Records from a collection:
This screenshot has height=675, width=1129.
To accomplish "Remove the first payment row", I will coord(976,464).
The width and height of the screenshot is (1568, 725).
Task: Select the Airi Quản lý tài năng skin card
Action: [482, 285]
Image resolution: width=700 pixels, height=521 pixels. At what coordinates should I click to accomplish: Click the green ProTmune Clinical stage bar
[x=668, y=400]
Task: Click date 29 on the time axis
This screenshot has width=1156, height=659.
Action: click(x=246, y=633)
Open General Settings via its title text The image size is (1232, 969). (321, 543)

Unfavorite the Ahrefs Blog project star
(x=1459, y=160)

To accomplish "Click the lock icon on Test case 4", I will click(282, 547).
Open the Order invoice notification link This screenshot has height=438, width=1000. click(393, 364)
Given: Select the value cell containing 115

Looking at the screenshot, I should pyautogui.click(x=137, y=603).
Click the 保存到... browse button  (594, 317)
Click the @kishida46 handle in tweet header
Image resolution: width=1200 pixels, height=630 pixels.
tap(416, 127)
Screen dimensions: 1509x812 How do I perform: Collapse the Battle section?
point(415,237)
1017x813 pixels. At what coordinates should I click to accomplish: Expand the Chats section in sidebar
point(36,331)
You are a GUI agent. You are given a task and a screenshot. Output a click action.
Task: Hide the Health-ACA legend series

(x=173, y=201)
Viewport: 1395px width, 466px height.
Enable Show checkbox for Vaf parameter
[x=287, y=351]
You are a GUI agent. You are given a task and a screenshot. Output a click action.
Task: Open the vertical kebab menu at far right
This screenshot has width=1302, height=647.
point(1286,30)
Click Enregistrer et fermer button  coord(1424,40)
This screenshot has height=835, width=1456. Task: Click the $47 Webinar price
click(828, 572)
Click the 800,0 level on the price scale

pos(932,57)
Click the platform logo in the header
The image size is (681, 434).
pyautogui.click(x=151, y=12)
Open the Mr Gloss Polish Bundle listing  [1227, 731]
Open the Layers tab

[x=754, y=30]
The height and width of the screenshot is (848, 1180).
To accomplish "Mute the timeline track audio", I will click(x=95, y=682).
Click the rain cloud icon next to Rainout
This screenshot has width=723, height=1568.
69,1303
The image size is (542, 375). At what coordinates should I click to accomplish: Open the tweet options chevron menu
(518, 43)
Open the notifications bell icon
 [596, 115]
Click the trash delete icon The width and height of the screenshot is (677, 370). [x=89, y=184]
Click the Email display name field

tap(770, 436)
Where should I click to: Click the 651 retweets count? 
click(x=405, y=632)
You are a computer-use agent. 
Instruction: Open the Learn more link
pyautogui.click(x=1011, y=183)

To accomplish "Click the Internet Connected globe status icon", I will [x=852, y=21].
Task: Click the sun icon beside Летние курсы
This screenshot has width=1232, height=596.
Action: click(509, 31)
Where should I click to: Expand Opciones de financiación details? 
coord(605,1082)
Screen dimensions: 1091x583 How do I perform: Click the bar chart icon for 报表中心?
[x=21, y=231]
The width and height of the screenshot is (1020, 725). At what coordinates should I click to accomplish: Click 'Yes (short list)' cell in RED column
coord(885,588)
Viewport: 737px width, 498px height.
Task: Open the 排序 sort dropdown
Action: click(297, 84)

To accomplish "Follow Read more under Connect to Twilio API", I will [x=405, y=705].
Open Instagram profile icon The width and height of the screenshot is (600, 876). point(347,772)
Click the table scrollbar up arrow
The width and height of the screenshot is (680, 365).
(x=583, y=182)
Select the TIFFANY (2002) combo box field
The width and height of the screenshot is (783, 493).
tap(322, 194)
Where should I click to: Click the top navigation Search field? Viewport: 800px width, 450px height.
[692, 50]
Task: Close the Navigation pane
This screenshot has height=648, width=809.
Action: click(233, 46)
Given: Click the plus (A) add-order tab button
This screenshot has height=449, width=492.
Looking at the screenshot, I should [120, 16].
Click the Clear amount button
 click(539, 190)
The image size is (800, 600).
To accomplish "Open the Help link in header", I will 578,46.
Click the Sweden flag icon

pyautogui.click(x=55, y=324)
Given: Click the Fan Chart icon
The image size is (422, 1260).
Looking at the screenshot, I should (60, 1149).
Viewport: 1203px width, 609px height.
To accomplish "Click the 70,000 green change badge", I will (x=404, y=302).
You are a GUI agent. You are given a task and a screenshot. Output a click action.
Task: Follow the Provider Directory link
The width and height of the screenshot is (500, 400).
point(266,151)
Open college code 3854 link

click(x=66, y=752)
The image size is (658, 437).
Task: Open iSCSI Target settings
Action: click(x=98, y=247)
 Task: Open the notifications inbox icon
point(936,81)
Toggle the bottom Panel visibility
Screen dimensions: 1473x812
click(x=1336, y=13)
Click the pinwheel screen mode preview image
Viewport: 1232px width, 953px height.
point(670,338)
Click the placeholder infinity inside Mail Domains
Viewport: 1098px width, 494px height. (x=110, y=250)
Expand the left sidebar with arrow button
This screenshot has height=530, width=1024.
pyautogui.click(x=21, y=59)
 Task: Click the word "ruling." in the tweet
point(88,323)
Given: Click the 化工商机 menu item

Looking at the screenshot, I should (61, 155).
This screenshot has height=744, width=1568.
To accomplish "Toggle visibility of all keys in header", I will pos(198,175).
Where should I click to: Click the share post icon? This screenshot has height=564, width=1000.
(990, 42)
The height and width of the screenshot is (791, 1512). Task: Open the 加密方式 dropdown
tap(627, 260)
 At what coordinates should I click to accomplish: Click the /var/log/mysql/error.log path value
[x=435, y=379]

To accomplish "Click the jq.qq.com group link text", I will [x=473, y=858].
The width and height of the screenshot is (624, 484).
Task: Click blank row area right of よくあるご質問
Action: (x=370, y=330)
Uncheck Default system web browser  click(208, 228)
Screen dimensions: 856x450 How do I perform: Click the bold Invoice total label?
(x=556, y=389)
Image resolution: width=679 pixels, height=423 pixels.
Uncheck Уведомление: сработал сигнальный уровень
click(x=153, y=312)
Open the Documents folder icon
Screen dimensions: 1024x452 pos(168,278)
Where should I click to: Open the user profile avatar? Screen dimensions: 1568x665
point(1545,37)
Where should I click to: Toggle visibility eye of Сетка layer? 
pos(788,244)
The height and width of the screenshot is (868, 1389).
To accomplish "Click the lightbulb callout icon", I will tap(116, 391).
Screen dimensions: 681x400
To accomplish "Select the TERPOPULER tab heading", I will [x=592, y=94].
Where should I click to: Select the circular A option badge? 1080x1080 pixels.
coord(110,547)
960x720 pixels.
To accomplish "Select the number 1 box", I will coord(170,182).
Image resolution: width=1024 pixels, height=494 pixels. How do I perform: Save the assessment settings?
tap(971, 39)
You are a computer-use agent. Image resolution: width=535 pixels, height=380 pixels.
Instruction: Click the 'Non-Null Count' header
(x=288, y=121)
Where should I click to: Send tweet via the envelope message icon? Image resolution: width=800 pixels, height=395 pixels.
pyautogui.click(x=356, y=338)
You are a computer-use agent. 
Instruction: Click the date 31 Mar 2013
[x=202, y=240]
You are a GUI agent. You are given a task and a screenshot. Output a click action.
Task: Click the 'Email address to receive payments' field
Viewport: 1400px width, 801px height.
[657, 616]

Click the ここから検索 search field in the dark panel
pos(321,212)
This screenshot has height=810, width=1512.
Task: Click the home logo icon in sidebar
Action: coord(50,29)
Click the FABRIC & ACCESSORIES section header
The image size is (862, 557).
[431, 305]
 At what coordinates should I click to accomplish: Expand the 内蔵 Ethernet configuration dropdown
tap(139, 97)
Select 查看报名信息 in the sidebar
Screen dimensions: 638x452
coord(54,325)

What is needed:
Your task is to restate, word for word, only those lines above that fall between the line holding "Click the 800,0 level on the price scale" and the line holding "The height and width of the screenshot is (848, 1180).", inclusive.

Completed task:
Click the 800,0 level on the price scale

pos(932,57)
Click the platform logo in the header
The image size is (681, 434).
pyautogui.click(x=151, y=12)
Open the Mr Gloss Polish Bundle listing  [1227, 731]
Open the Layers tab

[x=754, y=30]
The height and width of the screenshot is (848, 1180).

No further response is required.